■ **Exercise directions**:
Every line below should be set down exactly as it appears.
Entries provided below:
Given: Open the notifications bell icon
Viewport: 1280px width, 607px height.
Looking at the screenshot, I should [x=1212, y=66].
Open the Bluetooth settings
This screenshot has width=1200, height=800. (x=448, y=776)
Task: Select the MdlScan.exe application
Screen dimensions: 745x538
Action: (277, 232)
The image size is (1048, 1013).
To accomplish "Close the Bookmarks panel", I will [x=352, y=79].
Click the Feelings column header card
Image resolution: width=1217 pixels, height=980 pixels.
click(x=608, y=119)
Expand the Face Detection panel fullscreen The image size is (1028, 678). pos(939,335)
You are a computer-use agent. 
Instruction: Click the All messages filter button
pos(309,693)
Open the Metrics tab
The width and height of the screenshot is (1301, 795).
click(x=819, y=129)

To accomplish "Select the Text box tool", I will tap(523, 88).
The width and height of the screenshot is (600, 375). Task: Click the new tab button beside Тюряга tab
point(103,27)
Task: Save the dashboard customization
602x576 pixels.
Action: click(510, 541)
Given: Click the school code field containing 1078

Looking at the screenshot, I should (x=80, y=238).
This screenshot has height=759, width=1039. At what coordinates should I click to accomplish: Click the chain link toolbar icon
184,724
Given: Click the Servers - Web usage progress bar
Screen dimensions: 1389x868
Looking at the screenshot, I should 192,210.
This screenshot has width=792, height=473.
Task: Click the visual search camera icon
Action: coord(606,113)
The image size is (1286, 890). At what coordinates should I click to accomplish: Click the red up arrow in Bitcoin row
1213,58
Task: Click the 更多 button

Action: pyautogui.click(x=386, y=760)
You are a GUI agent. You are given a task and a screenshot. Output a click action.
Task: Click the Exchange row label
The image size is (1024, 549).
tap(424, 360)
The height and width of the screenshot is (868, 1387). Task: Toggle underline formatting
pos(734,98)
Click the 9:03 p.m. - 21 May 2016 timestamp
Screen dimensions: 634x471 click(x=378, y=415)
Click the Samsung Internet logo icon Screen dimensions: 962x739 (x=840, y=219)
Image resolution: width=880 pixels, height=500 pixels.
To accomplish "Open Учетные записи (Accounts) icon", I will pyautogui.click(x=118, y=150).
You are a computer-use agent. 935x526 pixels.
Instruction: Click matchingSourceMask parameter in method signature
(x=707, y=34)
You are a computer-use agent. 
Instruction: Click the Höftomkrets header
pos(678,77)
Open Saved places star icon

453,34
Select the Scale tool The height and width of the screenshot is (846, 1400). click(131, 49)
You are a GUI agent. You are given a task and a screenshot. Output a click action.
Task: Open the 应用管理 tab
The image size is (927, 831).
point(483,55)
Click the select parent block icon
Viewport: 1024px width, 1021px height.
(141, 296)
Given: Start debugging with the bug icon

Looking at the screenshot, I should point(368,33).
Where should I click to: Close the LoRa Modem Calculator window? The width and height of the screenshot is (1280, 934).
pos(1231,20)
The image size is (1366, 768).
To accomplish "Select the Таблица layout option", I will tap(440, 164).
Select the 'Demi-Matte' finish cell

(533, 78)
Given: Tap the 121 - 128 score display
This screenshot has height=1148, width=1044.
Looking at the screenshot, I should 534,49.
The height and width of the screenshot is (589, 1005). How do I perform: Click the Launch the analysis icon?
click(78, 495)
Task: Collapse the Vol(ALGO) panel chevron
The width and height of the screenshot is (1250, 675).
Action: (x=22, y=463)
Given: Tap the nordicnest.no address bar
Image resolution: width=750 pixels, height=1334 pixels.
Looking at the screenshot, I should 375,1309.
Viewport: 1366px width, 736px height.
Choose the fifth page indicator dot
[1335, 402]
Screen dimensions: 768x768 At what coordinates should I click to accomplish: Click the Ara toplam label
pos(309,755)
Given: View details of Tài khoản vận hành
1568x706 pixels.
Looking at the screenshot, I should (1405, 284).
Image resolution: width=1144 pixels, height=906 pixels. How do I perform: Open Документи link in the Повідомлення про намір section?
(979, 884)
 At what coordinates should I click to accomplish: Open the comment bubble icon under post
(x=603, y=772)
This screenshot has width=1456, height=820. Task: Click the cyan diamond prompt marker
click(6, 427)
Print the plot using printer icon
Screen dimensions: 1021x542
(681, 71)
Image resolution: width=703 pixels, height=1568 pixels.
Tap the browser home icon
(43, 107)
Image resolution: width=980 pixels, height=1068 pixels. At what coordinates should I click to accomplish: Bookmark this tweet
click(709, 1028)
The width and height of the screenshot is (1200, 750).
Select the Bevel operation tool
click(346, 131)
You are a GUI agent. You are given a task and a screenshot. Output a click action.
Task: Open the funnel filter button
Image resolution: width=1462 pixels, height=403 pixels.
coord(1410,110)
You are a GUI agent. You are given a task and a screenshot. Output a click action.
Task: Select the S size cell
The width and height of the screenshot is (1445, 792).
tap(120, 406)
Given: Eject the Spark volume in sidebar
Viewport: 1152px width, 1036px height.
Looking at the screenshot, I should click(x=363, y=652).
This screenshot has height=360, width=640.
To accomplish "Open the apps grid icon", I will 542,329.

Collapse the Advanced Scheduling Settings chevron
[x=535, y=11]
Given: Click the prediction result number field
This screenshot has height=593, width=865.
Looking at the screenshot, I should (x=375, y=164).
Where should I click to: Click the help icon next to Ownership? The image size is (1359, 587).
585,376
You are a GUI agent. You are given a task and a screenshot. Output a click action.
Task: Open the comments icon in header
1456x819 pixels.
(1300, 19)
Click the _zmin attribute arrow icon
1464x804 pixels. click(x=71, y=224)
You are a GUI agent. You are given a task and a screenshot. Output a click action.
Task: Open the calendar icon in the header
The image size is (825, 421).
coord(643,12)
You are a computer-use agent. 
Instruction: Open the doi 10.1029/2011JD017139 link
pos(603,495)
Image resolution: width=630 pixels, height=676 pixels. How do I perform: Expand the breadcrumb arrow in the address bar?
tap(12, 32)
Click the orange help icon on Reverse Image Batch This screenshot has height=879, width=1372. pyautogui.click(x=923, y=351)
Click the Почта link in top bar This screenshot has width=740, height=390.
End of Entries provided.
■ **Response to this task**:
Given: Open the notifications bell icon
Viewport: 1280px width, 607px height.
Looking at the screenshot, I should [x=1212, y=66].
Open the Bluetooth settings
This screenshot has width=1200, height=800. (x=448, y=776)
Task: Select the MdlScan.exe application
Screen dimensions: 745x538
Action: (277, 232)
The image size is (1048, 1013).
To accomplish "Close the Bookmarks panel", I will [x=352, y=79].
Click the Feelings column header card
Image resolution: width=1217 pixels, height=980 pixels.
click(x=608, y=119)
Expand the Face Detection panel fullscreen The image size is (1028, 678). pos(939,335)
You are a computer-use agent. 
Instruction: Click the All messages filter button
pos(309,693)
Open the Metrics tab
The width and height of the screenshot is (1301, 795).
click(x=819, y=129)

To accomplish "Select the Text box tool", I will tap(523, 88).
The width and height of the screenshot is (600, 375). Task: Click the new tab button beside Тюряга tab
point(103,27)
Task: Save the dashboard customization
602x576 pixels.
Action: click(510, 541)
Given: Click the school code field containing 1078

Looking at the screenshot, I should (x=80, y=238).
This screenshot has height=759, width=1039. At what coordinates should I click to accomplish: Click the chain link toolbar icon
184,724
Given: Click the Servers - Web usage progress bar
Screen dimensions: 1389x868
Looking at the screenshot, I should 192,210.
This screenshot has width=792, height=473.
Task: Click the visual search camera icon
Action: coord(606,113)
The image size is (1286, 890). At what coordinates should I click to accomplish: Click the red up arrow in Bitcoin row
1213,58
Task: Click the 更多 button

Action: pyautogui.click(x=386, y=760)
You are a GUI agent. You are given a task and a screenshot. Output a click action.
Task: Click the Exchange row label
The image size is (1024, 549).
tap(424, 360)
The height and width of the screenshot is (868, 1387). Task: Toggle underline formatting
pos(734,98)
Click the 9:03 p.m. - 21 May 2016 timestamp
Screen dimensions: 634x471 click(x=378, y=415)
Click the Samsung Internet logo icon Screen dimensions: 962x739 (x=840, y=219)
Image resolution: width=880 pixels, height=500 pixels.
To accomplish "Open Учетные записи (Accounts) icon", I will pyautogui.click(x=118, y=150).
You are a computer-use agent. 935x526 pixels.
Instruction: Click matchingSourceMask parameter in method signature
(x=707, y=34)
You are a computer-use agent. 
Instruction: Click the Höftomkrets header
pos(678,77)
Open Saved places star icon

453,34
Select the Scale tool The height and width of the screenshot is (846, 1400). click(131, 49)
You are a GUI agent. You are given a task and a screenshot. Output a click action.
Task: Open the 应用管理 tab
The image size is (927, 831).
point(483,55)
Click the select parent block icon
Viewport: 1024px width, 1021px height.
(141, 296)
Given: Start debugging with the bug icon

Looking at the screenshot, I should point(368,33).
Where should I click to: Close the LoRa Modem Calculator window? The width and height of the screenshot is (1280, 934).
pos(1231,20)
The image size is (1366, 768).
To accomplish "Select the Таблица layout option", I will tap(440, 164).
Select the 'Demi-Matte' finish cell

(533, 78)
Given: Tap the 121 - 128 score display
This screenshot has height=1148, width=1044.
Looking at the screenshot, I should 534,49.
The height and width of the screenshot is (589, 1005). How do I perform: Click the Launch the analysis icon?
click(78, 495)
Task: Collapse the Vol(ALGO) panel chevron
The width and height of the screenshot is (1250, 675).
Action: (x=22, y=463)
Given: Tap the nordicnest.no address bar
Image resolution: width=750 pixels, height=1334 pixels.
Looking at the screenshot, I should 375,1309.
Viewport: 1366px width, 736px height.
Choose the fifth page indicator dot
[1335, 402]
Screen dimensions: 768x768 At what coordinates should I click to accomplish: Click the Ara toplam label
pos(309,755)
Given: View details of Tài khoản vận hành
1568x706 pixels.
Looking at the screenshot, I should (1405, 284).
Image resolution: width=1144 pixels, height=906 pixels. How do I perform: Open Документи link in the Повідомлення про намір section?
(979, 884)
 At what coordinates should I click to accomplish: Open the comment bubble icon under post
(x=603, y=772)
This screenshot has width=1456, height=820. Task: Click the cyan diamond prompt marker
click(6, 427)
Print the plot using printer icon
Screen dimensions: 1021x542
(681, 71)
Image resolution: width=703 pixels, height=1568 pixels.
Tap the browser home icon
(43, 107)
Image resolution: width=980 pixels, height=1068 pixels. At what coordinates should I click to accomplish: Bookmark this tweet
click(709, 1028)
The width and height of the screenshot is (1200, 750).
Select the Bevel operation tool
click(346, 131)
You are a GUI agent. You are given a task and a screenshot. Output a click action.
Task: Open the funnel filter button
Image resolution: width=1462 pixels, height=403 pixels.
coord(1410,110)
You are a GUI agent. You are given a task and a screenshot. Output a click action.
Task: Select the S size cell
The width and height of the screenshot is (1445, 792).
tap(120, 406)
Given: Eject the Spark volume in sidebar
Viewport: 1152px width, 1036px height.
Looking at the screenshot, I should click(x=363, y=652).
This screenshot has height=360, width=640.
To accomplish "Open the apps grid icon", I will 542,329.

Collapse the Advanced Scheduling Settings chevron
[x=535, y=11]
Given: Click the prediction result number field
This screenshot has height=593, width=865.
Looking at the screenshot, I should (x=375, y=164).
Where should I click to: Click the help icon next to Ownership? The image size is (1359, 587).
585,376
You are a GUI agent. You are given a task and a screenshot. Output a click action.
Task: Open the comments icon in header
1456x819 pixels.
(1300, 19)
Click the _zmin attribute arrow icon
1464x804 pixels. click(x=71, y=224)
You are a GUI agent. You are given a task and a screenshot. Output a click action.
Task: Open the calendar icon in the header
The image size is (825, 421).
coord(643,12)
You are a computer-use agent. 
Instruction: Open the doi 10.1029/2011JD017139 link
pos(603,495)
Image resolution: width=630 pixels, height=676 pixels. How do I perform: Expand the breadcrumb arrow in the address bar?
tap(12, 32)
Click the orange help icon on Reverse Image Batch This screenshot has height=879, width=1372. pyautogui.click(x=923, y=351)
Click the Почта link in top bar This screenshot has width=740, height=390.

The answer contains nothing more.